Industry says eco-town green space standards are not enough

Industry figures have slammed new government eco-town standards, which have stipulated that at least 40 per cent of each site must be allocated to green space.

Half of that space must be public and consist of well-managed, high-quality green spaces linked to the wider countryside, housing minister Caroline Flint said as she unveiled a progress report on eco-towns.

But critics say the green space standard does not go far enough to set a strong example to developers and the international community.

Landscape planning consultant Ian Philips, who represents the Landscape Institute on the Town & Country Planning Association's eco-town working group, said the headline figures weren't innovative: "This is not particularly groundbreaking and I'm not convinced what we are seeing here is going to set an example to the world. We're pushing the concept of green infrastructure, which should be accessible and contribute to the green network in terms of biodiversity."

He added that the Government needed to provide more detailed standards to developers, such as street-tree planting to offset the urban heat island effect, or using green space multi-functionally, such as a location for ground source heat-pump installation.
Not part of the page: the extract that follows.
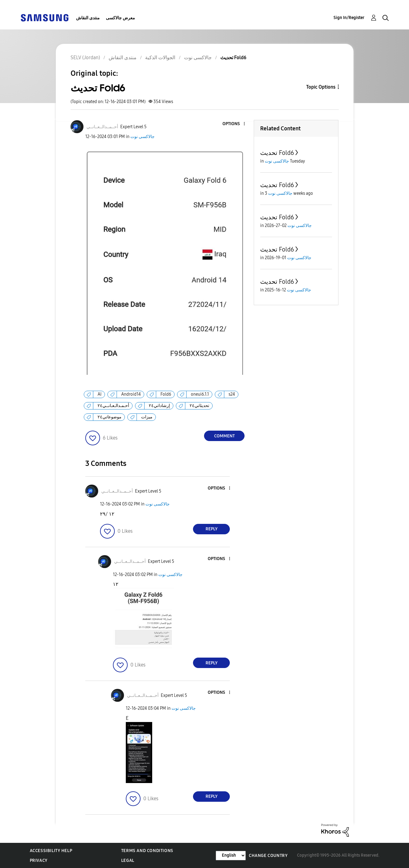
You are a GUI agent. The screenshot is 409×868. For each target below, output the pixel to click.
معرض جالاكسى (120, 18)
GreenSpace chief executive Paul Bramhill said a figure of around 20 per cent of public green space was average for most towns and cities: "It sounds as though it is promoting the status quo but we should be looking at innovative ways of managing it and trying to get communities more involved."

In south Cambridgeshire, English Partnerships' proposed 9,500-home town Northstowe is set to allocate a third of its total area to public space.

BALI technical director Neil Huck said the UK was still lagging behind its European counterparts: "There seems to be more of a will in Europe and that has got to change, particularly in high-density urban areas."

Further consultation will take place from September on the potential eco-towns, with the final list of sites chosen for development to be announced in January 2009.

The HTA is campaigning for local authorities to push for more green space in new developments.


  • - There are 13 potential locations shortlisted.
  • - Up to 10 will make the grade - to be decided in early 2009.
  • - Chosen locations will have to go through local authority planning processes.
  • - Up to five eco-towns will be built by 2016 and another five by 2020.
  • - Each eco-town will have bet-ween 5,000 and 20,000 homes.